Data Analytics Interview Questions – Set 14

Explain the difference between R-Squared and Adjusted R-Squared.

The R-Squared technique is a statistical measure of the proportion of variation in the dependent variables, as explained by the independent variables. The Adjusted R-Squared is essentially a modified version of R-squared, adjusted for the number of predictors in a model. It provides the percentage of variation explained by the specific independent variables that have a direct impact on the dependent variables.

How many X are in Y place?

This question takes many forms, but the premise of it is quite simple. It’s asking you to work through a mathematical problem, usually figuring out the number of an item in a certain place, or figuring out how much of something could potentially be sold somewhere. Here are some real examples from Glassdoor:

  • “How many piano tuners are in the city of Chicago?” (Quicken Loans)
  • “How many windows are in New York City, by you estimation?” (Petco)
  • “How many gas stations are there in the United States?” (Progressive)
    The idea here is to put you in a situation where you can’t possibly know something off the top of your head, but to see you work through it anyway. That’s the trap, though. You don’t want to just give up and say, well, gee, I don’t know. As James Patounas, associate director and senior data analyst at Source One, puts it, “I have been asked something similar as well as asked something similar. I personally would not accept ‘you can’t really know’ as an answer; or, at least, I would not hire someone that thought this was a sufficient answer.”

He went on: “Mathematical modeling is typically an approximation of the real world. It is rarely an exact representation.”

Basically, you want to pull the data you do have, or at least can approximate, and work yourself through a solution. Let’s take the number of windows in New York City as an example for the sample answer below.

Note: Figures in this answer do not necessarily realistically reflect facts; they are approximations (there are actually 8.6 million people in NYC, according to 2017 data, for example).

I believe there are about 10 million people in New York, give or take a couple million. Assuming each of them lives in a residential building, with three rooms or more, if there were one window per room, that would make approximately 30 million windows. I’m making a few different assumptions that are probably inaccurate. For instance, that everyone lives alone and that the average size of their residences is just three rooms with one window per room. Obviously, there will be a lot of variations in reality. But I think, in terms of residences, 30 million windows could be close.

Then you’d have to take windows for businesses, subway rail cars, and personal vehicles. If the average subway car seats 1,000 people, with 1 window per 2 seats, that’s 500 windows per car. A little more math: I’d guess there are at least enough subway cars to support the whole population of New York: so 10 million divided by 1,000 comes out to 10,000. So there are another 5 million windows for subway cars. If half of all people own their own vehicle, that’s another six windows per person, so 30 million more windows. I’d guess there are at least 100,000 businesses with windows in NYC. Let’s just say for the sake of argument there’s an average of 10 windows each. That’s another million. I’m sure there’s way more than that.

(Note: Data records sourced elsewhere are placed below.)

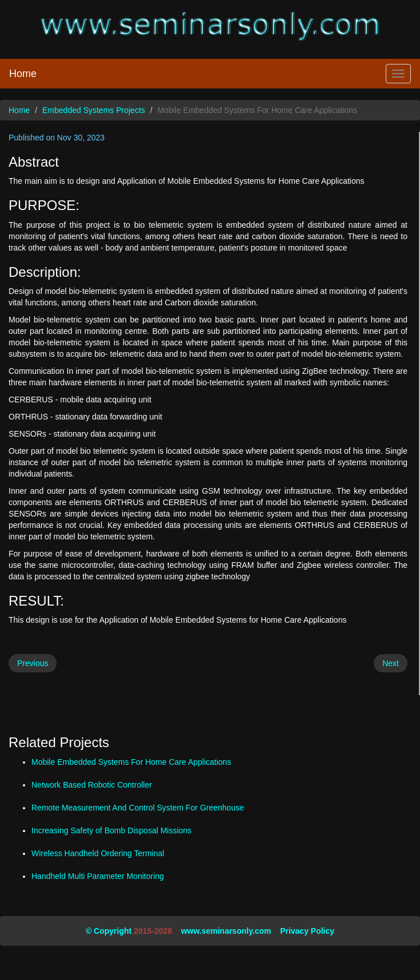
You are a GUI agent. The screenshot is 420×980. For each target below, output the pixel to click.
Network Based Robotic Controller (91, 785)
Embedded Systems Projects (94, 110)
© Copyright (109, 931)
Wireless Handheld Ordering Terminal (98, 853)
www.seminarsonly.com (226, 931)
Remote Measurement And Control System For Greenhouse (138, 808)
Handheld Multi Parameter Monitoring (98, 876)
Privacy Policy (307, 931)
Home (23, 74)
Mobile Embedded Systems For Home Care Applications (131, 762)
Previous (33, 663)
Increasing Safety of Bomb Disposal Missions (111, 830)
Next (390, 663)
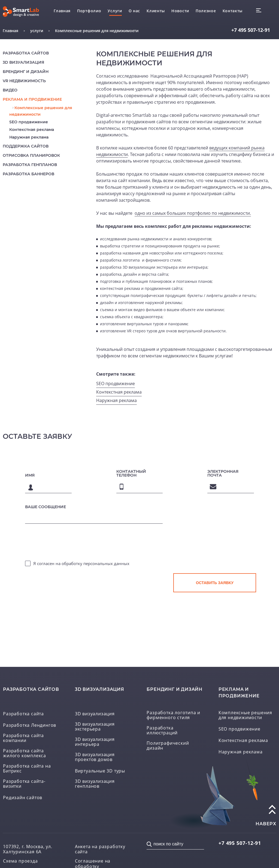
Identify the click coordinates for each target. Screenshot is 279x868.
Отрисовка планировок (31, 155)
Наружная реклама (29, 137)
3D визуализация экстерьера (95, 726)
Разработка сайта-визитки (24, 784)
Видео (10, 90)
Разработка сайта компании (23, 738)
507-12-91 (251, 30)
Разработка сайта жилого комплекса (24, 753)
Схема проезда (20, 861)
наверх (266, 824)
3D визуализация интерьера (95, 742)
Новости (180, 11)
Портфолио (89, 11)
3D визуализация (23, 62)
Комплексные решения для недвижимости (245, 715)
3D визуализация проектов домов (95, 757)
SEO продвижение (28, 122)
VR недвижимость (24, 81)
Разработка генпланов (30, 164)
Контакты (233, 11)
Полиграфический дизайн (168, 746)
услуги (37, 31)
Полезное (206, 11)
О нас (134, 11)
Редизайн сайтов (23, 798)
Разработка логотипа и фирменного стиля (173, 715)
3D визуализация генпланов (95, 784)
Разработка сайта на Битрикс (27, 769)
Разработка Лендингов (29, 725)
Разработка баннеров (28, 174)
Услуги (115, 11)
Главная (62, 11)
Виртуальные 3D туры (100, 771)
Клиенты (156, 11)
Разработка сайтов (26, 53)
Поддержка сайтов (26, 146)
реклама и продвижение (32, 99)
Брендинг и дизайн (26, 71)
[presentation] (215, 547)
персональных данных (106, 563)
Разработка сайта (23, 714)
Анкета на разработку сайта (100, 849)
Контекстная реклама (31, 129)
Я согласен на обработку (81, 563)
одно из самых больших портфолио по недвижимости (192, 213)
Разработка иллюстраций (162, 731)
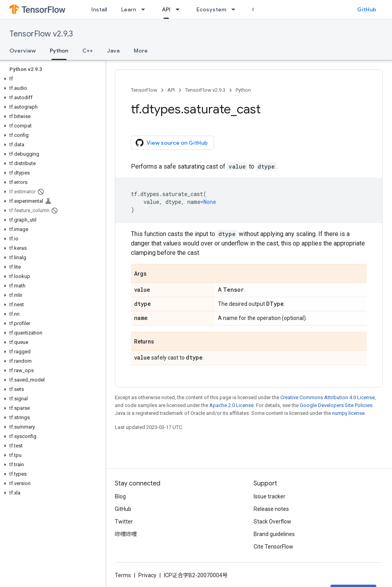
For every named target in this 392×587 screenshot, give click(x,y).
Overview (22, 51)
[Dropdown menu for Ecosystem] (236, 9)
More (141, 51)
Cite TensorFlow (273, 547)
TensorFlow (144, 90)
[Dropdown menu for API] (180, 9)
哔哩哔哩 (126, 534)
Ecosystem (211, 9)
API (171, 90)
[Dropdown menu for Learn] (145, 9)
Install (99, 9)
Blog (120, 496)
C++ (87, 51)
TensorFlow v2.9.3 (41, 34)
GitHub (367, 9)
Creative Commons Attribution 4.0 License (327, 397)
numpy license (348, 413)
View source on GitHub (172, 143)
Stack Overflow (272, 522)
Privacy (147, 575)
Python (243, 90)
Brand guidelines (274, 534)
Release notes (271, 509)
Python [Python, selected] (59, 51)
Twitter (124, 522)
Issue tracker (269, 496)
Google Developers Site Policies (336, 405)
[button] (51, 79)
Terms (123, 575)
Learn (129, 9)
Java (113, 51)
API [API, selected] (166, 9)
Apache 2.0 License (231, 405)
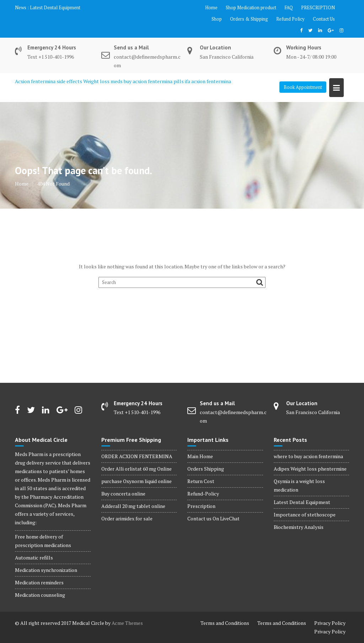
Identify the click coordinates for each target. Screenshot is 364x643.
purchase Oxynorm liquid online (136, 481)
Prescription (201, 506)
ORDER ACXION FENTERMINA (137, 456)
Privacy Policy (330, 623)
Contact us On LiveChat (213, 518)
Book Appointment (303, 87)
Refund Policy (290, 19)
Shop (216, 19)
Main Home (200, 456)
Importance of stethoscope (305, 514)
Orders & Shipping (249, 19)
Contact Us (324, 19)
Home (211, 7)
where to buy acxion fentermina (308, 456)
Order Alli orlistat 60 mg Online (136, 468)
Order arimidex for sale (127, 518)
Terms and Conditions (225, 623)
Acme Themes (127, 623)
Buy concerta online (123, 493)
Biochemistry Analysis (299, 527)
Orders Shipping (205, 468)
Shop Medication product (251, 7)
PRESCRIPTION (318, 7)
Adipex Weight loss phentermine (310, 468)
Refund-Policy (203, 493)
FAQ (289, 7)
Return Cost (201, 481)
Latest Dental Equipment (55, 7)
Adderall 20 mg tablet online (133, 506)
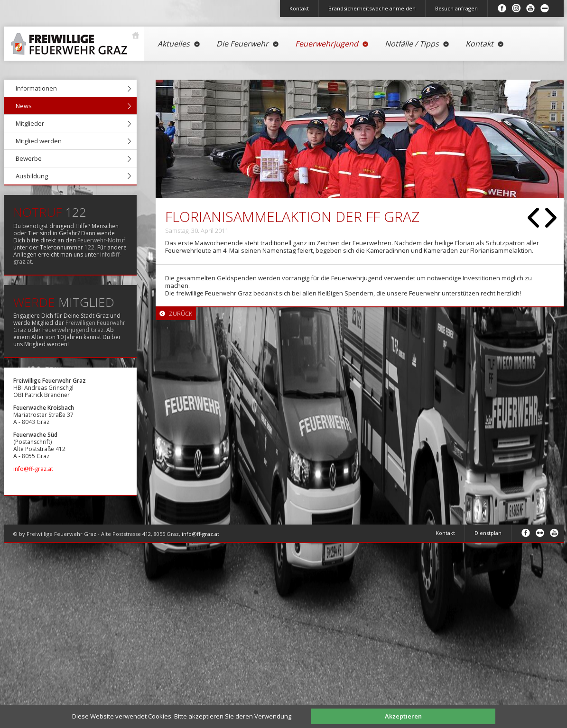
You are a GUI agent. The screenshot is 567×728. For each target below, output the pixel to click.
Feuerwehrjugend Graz (73, 330)
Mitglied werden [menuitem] (38, 141)
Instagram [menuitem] (516, 8)
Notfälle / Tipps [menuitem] (417, 44)
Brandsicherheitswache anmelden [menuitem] (372, 8)
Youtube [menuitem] (530, 8)
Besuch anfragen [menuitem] (456, 8)
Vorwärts (551, 218)
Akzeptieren (403, 716)
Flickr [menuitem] (540, 533)
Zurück (533, 218)
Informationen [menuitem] (36, 88)
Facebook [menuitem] (502, 8)
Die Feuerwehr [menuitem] (248, 44)
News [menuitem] (24, 106)
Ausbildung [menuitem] (32, 176)
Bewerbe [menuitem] (28, 158)
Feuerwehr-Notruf (101, 240)
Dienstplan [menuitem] (488, 533)
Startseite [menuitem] (72, 40)
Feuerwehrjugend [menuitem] (332, 44)
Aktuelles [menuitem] (179, 44)
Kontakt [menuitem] (299, 8)
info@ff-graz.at (33, 469)
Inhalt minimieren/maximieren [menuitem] (545, 8)
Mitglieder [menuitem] (30, 123)
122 (89, 247)
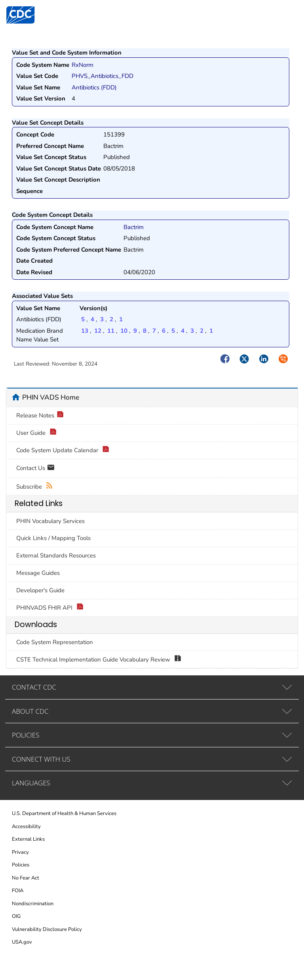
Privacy (20, 852)
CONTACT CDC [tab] (34, 687)
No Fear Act (25, 878)
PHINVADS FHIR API (50, 608)
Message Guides (38, 573)
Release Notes (40, 415)
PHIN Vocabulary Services (50, 521)
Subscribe (34, 487)
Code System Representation (55, 642)
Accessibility (26, 826)
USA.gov (22, 942)
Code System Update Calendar (63, 450)
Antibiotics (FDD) (94, 87)
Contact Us (35, 468)
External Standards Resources (56, 555)
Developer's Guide (40, 590)
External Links (28, 839)
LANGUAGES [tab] (31, 783)
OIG (16, 916)
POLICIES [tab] (25, 735)
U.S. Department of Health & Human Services (64, 813)
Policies (21, 865)
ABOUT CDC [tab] (30, 711)
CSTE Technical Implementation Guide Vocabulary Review (99, 660)
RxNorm (82, 65)
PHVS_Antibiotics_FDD (103, 76)
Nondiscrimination (32, 904)
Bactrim (133, 227)
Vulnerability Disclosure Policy (47, 929)
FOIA (17, 891)
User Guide (36, 433)
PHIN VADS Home (51, 397)
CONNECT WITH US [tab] (41, 759)
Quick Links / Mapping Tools (53, 538)
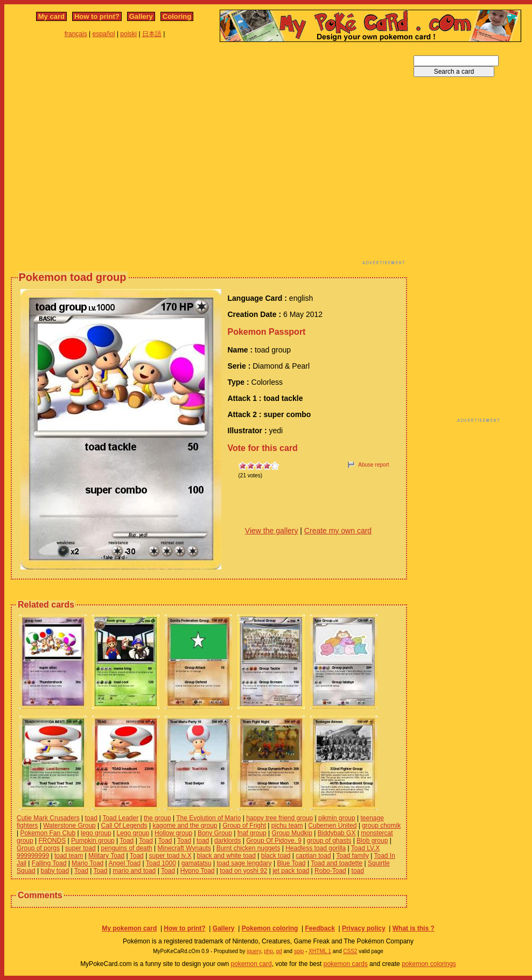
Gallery (141, 16)
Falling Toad (49, 863)
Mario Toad (87, 863)
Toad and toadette (337, 863)
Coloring (177, 16)
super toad (80, 848)
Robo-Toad (330, 871)
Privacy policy (363, 928)
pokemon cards (346, 964)
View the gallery (271, 531)
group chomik (381, 826)
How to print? (97, 16)
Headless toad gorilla (316, 848)
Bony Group (215, 833)
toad (91, 818)
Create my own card (338, 531)
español (104, 34)
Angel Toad (124, 863)
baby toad (55, 871)
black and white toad (226, 856)
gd (279, 951)
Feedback (319, 928)
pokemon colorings (429, 964)
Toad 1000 (161, 863)
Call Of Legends (124, 826)
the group (157, 818)
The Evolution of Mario (208, 818)
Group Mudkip (292, 833)
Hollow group (173, 833)
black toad (276, 856)
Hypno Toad (198, 871)
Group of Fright (244, 826)
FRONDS (52, 841)
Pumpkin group (93, 841)
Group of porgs (38, 848)
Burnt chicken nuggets (248, 848)
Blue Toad (291, 863)
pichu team (287, 826)
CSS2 (350, 951)
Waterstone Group (69, 826)
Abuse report (373, 464)
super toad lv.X (170, 856)
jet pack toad (291, 871)
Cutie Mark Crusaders (48, 818)
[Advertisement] (101, 156)
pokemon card (251, 964)
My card (51, 16)
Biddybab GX (337, 833)
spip (299, 951)
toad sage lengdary (244, 863)
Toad (127, 841)
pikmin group (337, 818)
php (268, 951)
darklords (227, 841)
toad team (68, 856)
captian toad (313, 856)
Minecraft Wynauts (184, 848)
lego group (96, 833)
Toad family (352, 856)
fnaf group (252, 833)
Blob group (372, 841)
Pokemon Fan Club (47, 833)
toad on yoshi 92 (243, 871)
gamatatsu (197, 863)
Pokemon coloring (270, 928)
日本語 (152, 34)
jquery (254, 951)
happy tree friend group (279, 818)
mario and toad (134, 871)
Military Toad (106, 856)
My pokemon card (129, 928)
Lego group (133, 833)
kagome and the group (185, 826)
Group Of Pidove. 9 (274, 841)
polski (128, 34)
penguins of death (126, 848)
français (76, 34)
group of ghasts (329, 841)
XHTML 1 (320, 951)
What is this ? (414, 928)
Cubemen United (332, 826)
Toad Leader (120, 818)
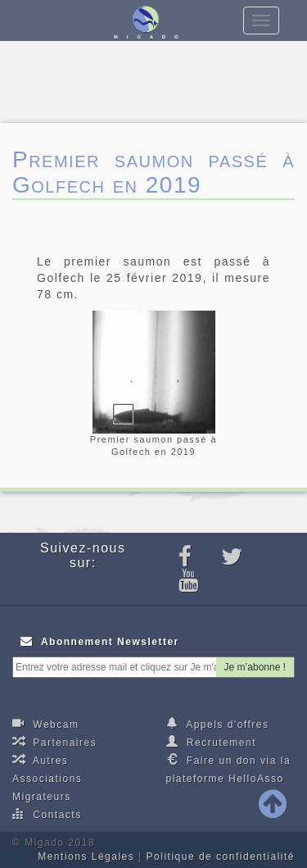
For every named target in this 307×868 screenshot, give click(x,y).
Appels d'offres (218, 724)
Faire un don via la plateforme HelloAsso (228, 769)
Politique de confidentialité (220, 857)
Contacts (47, 814)
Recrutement (211, 742)
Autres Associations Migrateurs (47, 778)
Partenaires (54, 742)
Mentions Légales (86, 857)
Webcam (45, 724)
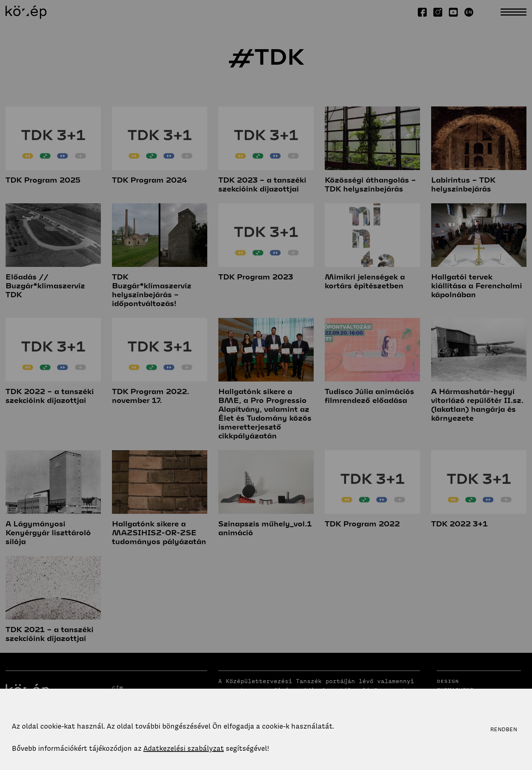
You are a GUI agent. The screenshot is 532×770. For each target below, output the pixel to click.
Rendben (504, 729)
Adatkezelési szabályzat (184, 748)
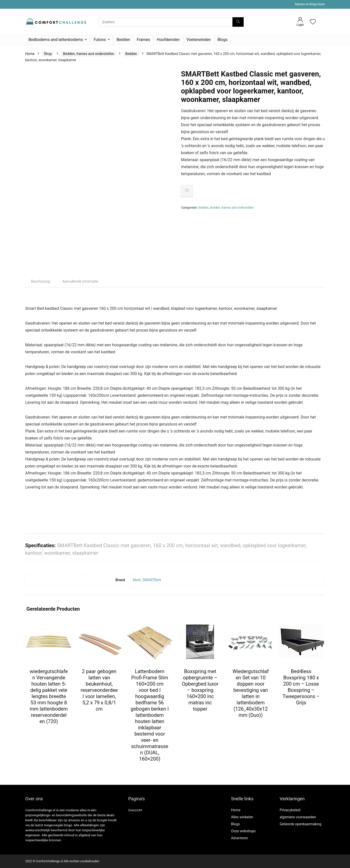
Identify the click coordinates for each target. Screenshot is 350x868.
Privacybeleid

Overall, we’re at 66 million windows (30,000,000 x 2 + 5,000,000 + 1,000,000). All of this pretty much hinges on how close I am to the actual population of New York City. Also, there are other places to find windows, such as busses or boats. But that’s a start.

What is your experience in conducting presentations to various audiences?

Strong presentation skills are extremely valuable for any data analyst. Employers are looking for candidates who not only possess brilliant analytical skills, but also have the confidence and eloquence to present their results to different audiences, including upper-level management and executives, and non-technical coworkers. So, when talking about the audiences you’ve presented to, make sure you mention the following:

  • Size of the audience;
  • Whether it included executives;
  • Departments and background of the audience;
  • Whether the presentation was in person or remote, as the latter can be very challenging.
    Example
    “In my role as a Data Analyst, I have presented to various audiences made up of coworkers and clients with differing backgrounds. I’ve given presentation to both small and larger groups. I believe the largest so far has been around 30 people, mostly colleagues from non-technical departments. All of these presentations were conducted in person, except for 1 which was remote via video conference call with senior management.”

What is the default port for SQL?

The default TCP port assigned by the official Internet Number Authority(IANA) for SQL server is 1433.

Mention the name of the framework developed by Apache for processing large data set for an application in a distributed computing environment?

Hadoop and MapReduce is the programming framework developed by Apache for processing large data set for an application in a distributed computing environment.

What is the difference between true positive rate and recall?

There is no difference, they are the same, with the formula:

(true positive)/(true positive + false negative)

What Are the Main Responsibilities of a Data Analyst?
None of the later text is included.